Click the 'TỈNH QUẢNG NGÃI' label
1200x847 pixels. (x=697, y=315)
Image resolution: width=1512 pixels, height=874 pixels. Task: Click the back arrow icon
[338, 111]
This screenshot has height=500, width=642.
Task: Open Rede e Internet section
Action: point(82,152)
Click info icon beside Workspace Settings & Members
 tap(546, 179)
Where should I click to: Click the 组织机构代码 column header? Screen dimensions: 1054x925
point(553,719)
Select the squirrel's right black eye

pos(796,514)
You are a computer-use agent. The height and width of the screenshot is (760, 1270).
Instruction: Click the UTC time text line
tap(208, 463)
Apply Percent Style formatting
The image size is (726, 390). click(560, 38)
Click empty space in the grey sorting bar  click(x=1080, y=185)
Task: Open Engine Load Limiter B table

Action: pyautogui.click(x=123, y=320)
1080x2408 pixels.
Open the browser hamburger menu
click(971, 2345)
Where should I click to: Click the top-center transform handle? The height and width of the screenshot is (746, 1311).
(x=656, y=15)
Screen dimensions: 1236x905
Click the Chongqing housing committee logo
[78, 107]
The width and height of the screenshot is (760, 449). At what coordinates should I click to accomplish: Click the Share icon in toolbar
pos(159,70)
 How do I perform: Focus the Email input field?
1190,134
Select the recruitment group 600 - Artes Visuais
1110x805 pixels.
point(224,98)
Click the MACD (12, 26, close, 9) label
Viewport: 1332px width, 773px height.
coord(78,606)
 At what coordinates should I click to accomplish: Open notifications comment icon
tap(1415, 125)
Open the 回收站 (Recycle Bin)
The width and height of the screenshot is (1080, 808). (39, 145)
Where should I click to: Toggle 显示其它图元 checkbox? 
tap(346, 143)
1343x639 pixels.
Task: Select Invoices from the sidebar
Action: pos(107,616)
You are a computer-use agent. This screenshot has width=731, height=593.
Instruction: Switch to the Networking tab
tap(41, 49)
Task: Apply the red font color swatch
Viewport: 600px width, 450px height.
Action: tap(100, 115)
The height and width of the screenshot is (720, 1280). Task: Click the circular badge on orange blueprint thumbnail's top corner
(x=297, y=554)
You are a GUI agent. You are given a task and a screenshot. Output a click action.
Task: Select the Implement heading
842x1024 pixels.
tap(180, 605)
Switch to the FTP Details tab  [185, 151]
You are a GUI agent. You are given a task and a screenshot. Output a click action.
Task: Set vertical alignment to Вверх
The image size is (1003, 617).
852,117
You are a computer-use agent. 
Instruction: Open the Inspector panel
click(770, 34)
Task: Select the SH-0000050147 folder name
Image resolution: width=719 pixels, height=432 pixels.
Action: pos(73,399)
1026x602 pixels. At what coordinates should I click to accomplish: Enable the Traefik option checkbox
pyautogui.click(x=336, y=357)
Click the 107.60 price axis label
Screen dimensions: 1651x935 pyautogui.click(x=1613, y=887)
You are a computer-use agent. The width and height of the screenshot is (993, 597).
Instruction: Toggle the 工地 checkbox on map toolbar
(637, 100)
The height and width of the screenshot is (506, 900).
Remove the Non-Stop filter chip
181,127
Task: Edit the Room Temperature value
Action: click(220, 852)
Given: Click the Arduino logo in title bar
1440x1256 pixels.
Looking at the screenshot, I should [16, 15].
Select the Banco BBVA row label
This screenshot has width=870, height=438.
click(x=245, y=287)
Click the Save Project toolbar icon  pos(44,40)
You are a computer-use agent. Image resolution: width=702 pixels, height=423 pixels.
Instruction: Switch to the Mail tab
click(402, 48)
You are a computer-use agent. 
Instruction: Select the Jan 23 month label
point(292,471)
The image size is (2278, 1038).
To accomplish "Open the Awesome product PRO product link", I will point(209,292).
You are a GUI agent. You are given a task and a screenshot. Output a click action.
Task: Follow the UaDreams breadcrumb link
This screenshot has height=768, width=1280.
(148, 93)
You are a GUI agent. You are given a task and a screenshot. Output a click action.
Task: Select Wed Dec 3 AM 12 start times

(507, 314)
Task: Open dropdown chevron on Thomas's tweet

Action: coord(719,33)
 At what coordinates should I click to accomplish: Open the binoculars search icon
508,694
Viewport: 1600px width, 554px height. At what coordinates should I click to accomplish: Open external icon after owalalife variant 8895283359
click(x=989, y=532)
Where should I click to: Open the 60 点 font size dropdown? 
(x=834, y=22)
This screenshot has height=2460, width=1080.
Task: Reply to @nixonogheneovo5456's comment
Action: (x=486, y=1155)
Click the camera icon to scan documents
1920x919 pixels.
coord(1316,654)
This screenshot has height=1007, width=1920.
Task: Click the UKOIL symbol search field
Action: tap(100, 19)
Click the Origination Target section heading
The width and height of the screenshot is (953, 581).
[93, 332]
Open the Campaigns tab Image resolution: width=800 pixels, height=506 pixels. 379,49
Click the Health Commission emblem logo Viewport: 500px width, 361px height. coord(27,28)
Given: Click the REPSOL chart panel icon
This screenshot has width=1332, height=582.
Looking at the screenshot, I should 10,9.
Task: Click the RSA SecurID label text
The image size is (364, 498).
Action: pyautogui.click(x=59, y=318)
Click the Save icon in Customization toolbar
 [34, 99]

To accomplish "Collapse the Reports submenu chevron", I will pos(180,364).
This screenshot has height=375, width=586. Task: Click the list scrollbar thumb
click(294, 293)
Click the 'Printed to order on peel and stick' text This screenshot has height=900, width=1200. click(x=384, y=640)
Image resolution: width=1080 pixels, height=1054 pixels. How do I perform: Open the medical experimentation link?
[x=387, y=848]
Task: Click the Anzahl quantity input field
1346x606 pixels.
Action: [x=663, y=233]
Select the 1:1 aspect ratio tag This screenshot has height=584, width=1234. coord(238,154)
================================
◆ TASK STATEMENT
Please find the lines in the data that contain the word "will" and copy them.

◆ ANSWER TO THE EXERCISE
To accomplish "Open the Awesome product PRO product link", I will point(209,292).
To accomplish "Collapse the Reports submenu chevron", I will pos(180,364).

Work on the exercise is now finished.